Stored data entries:
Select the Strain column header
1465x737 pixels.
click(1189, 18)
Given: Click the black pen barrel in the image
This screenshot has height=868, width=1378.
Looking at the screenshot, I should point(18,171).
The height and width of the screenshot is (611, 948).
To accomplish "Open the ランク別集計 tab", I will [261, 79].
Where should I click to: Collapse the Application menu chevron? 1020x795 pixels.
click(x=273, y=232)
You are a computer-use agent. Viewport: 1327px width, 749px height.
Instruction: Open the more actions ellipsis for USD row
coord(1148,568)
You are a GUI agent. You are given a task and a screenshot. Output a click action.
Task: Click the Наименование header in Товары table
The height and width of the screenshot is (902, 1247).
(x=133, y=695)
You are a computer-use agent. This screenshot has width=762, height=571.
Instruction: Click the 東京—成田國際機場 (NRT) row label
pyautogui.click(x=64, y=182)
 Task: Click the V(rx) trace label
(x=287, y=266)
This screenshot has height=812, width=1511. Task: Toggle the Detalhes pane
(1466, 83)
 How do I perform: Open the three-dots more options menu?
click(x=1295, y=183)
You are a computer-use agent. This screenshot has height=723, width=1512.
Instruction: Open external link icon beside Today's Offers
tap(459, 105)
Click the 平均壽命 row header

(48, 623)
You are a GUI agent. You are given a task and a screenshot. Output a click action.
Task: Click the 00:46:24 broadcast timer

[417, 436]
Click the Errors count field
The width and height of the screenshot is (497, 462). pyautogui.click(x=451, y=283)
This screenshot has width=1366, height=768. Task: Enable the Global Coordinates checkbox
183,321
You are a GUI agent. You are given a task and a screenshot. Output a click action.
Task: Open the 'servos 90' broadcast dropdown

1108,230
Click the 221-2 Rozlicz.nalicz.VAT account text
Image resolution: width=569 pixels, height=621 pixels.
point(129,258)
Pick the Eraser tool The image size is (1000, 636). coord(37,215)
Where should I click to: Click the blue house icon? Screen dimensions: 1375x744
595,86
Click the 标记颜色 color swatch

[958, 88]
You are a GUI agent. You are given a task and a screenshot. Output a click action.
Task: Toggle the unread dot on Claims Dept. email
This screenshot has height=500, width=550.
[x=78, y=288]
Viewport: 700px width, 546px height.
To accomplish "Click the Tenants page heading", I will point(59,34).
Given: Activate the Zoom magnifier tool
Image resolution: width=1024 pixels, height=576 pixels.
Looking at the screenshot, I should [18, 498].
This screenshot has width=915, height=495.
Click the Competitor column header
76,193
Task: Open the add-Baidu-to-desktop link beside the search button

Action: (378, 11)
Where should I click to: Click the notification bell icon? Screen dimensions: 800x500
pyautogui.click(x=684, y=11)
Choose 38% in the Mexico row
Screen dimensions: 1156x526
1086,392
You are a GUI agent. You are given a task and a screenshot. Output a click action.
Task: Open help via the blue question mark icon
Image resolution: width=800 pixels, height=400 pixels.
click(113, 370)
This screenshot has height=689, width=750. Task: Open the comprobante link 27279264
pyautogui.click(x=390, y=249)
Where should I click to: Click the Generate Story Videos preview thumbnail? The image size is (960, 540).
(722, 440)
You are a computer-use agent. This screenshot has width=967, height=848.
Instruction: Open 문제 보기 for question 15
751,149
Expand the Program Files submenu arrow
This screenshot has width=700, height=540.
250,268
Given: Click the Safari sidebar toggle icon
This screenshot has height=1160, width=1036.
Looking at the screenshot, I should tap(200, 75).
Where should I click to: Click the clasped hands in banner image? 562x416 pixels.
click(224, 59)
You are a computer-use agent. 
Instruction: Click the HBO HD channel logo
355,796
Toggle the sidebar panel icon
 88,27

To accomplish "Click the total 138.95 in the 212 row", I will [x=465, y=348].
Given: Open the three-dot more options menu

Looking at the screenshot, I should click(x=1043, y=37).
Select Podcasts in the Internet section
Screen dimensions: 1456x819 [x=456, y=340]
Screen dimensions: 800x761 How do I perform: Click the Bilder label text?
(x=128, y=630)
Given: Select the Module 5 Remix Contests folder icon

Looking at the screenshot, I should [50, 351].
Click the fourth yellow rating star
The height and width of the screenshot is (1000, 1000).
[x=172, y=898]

**WHAT YOU ARE ASKED TO DO**
Starting with the first line above and ending with the line that holds "You are a computer-use agent. Viewport: 1327px", restate each line word for word and add nothing else.

**ANSWER TO THE EXERCISE**
Select the Strain column header
1465x737 pixels.
click(1189, 18)
Given: Click the black pen barrel in the image
This screenshot has height=868, width=1378.
Looking at the screenshot, I should point(18,171).
The height and width of the screenshot is (611, 948).
To accomplish "Open the ランク別集計 tab", I will [261, 79].
Where should I click to: Collapse the Application menu chevron? 1020x795 pixels.
click(x=273, y=232)
You are a computer-use agent. Viewport: 1327px width, 749px height.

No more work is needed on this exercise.